- _TASK TO CARRY OUT_
Replace "element" with "component" in everything from the line containing "Locate an element" down to the line containing "item below the" in the material below, and reproduce only those lines with nothing else changed. Omit the pictures from your answer.

Entries on where items appear
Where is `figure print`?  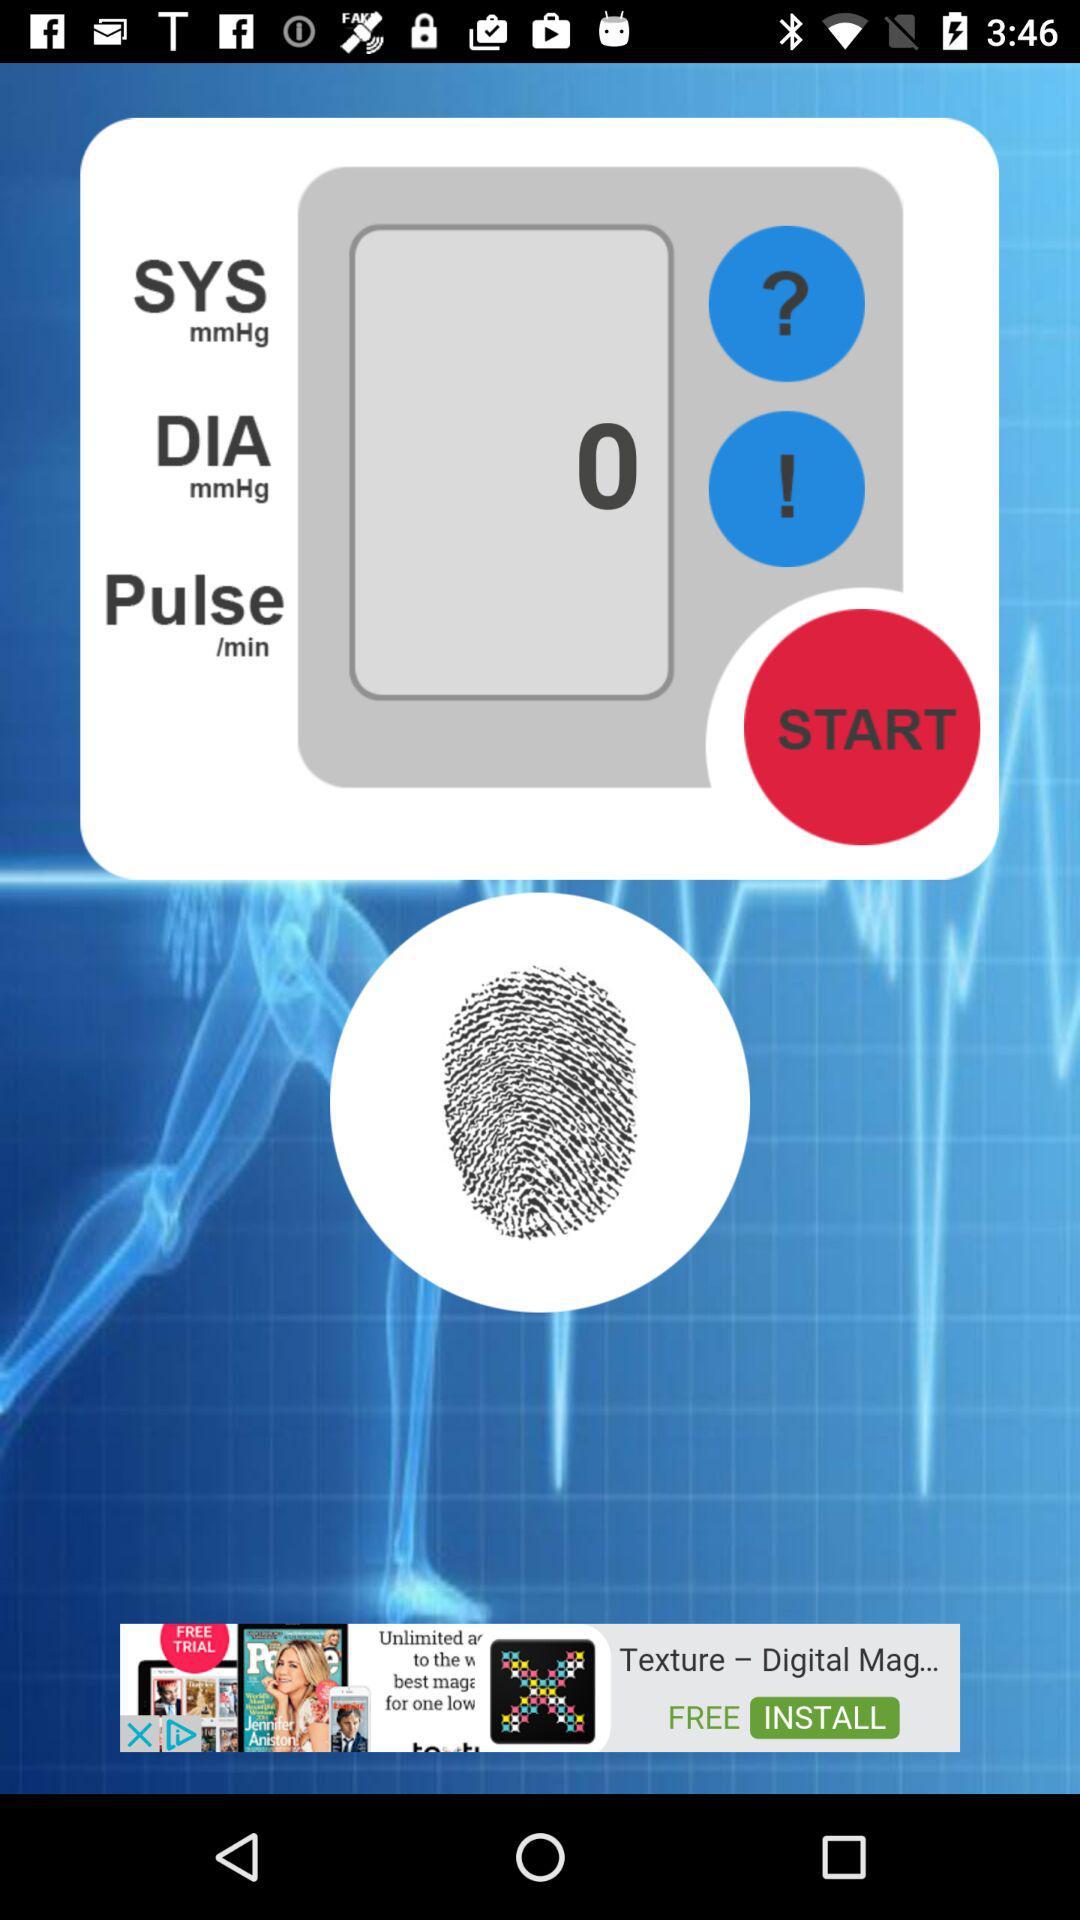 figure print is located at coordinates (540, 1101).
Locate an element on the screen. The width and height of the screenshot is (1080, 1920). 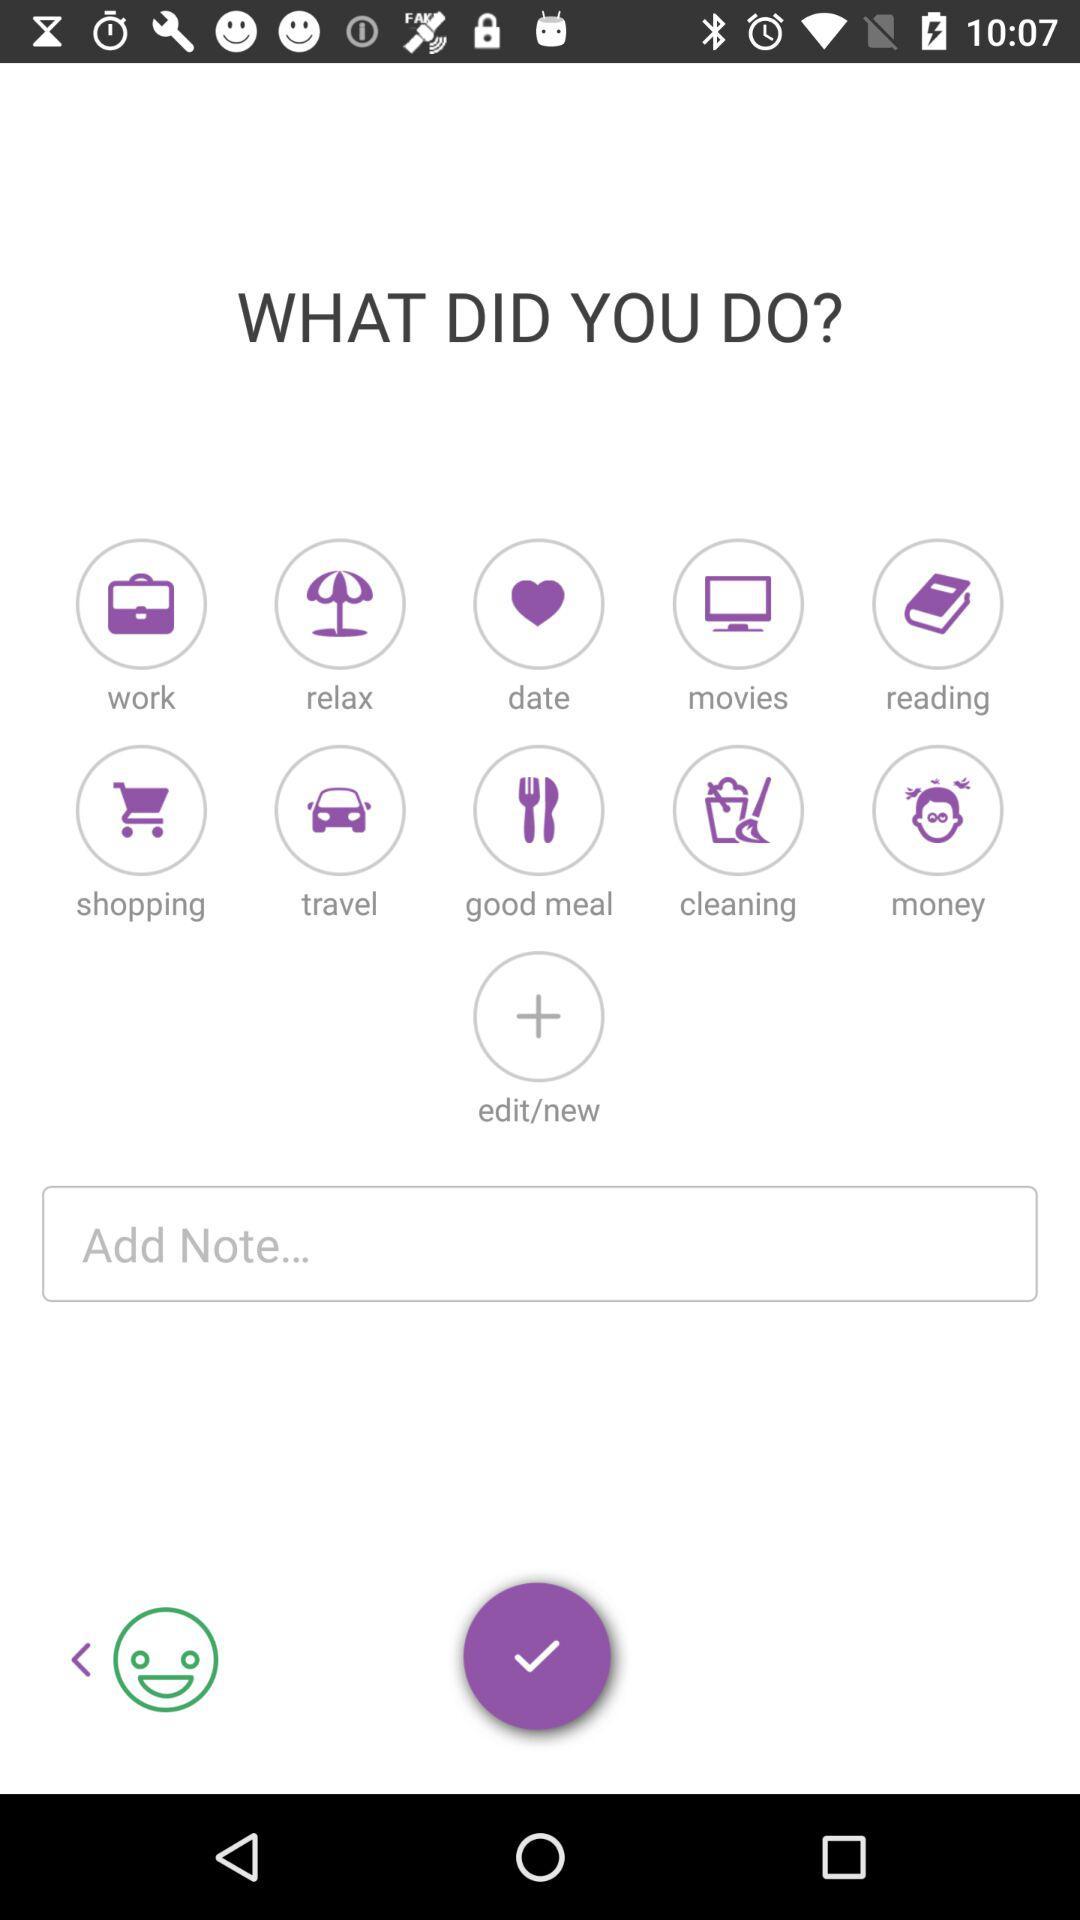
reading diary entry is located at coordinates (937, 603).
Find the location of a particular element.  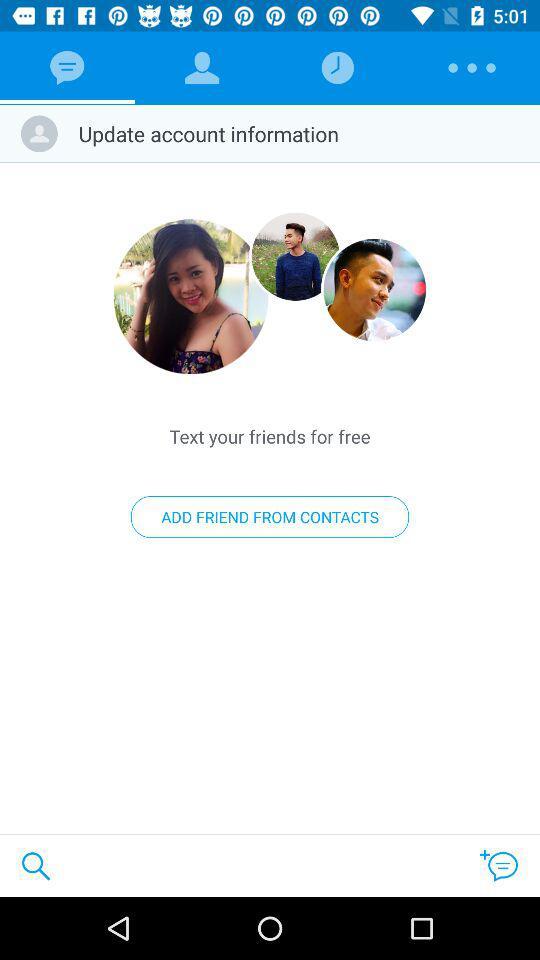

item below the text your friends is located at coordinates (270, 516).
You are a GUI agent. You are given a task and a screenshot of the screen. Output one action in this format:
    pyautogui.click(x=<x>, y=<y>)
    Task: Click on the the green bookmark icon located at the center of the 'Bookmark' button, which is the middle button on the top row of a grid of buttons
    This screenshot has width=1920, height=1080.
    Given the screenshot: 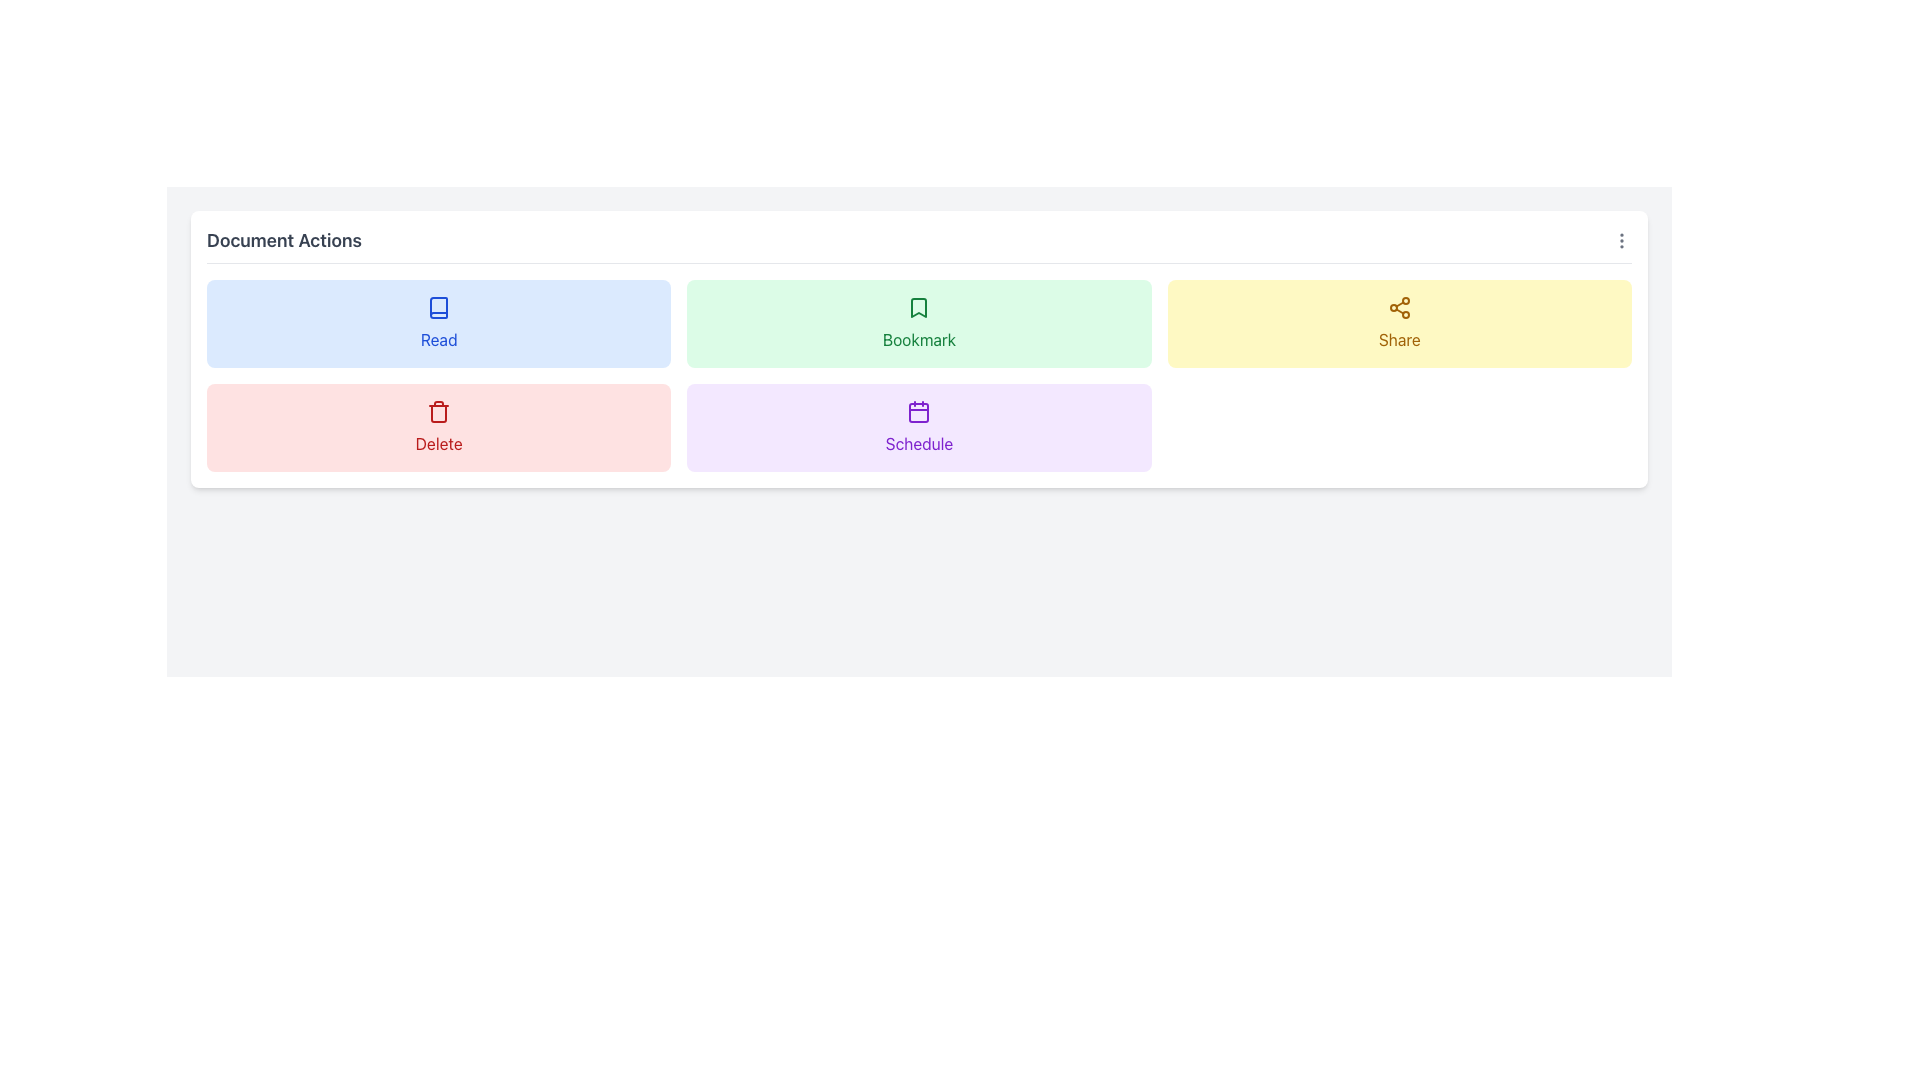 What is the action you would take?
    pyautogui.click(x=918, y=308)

- _CORRECT ANSWER_
Locate an component on the screen. The width and height of the screenshot is (1080, 1920). 
reading diary entry is located at coordinates (937, 603).
Find the location of a particular component.  

item below the text your friends is located at coordinates (270, 516).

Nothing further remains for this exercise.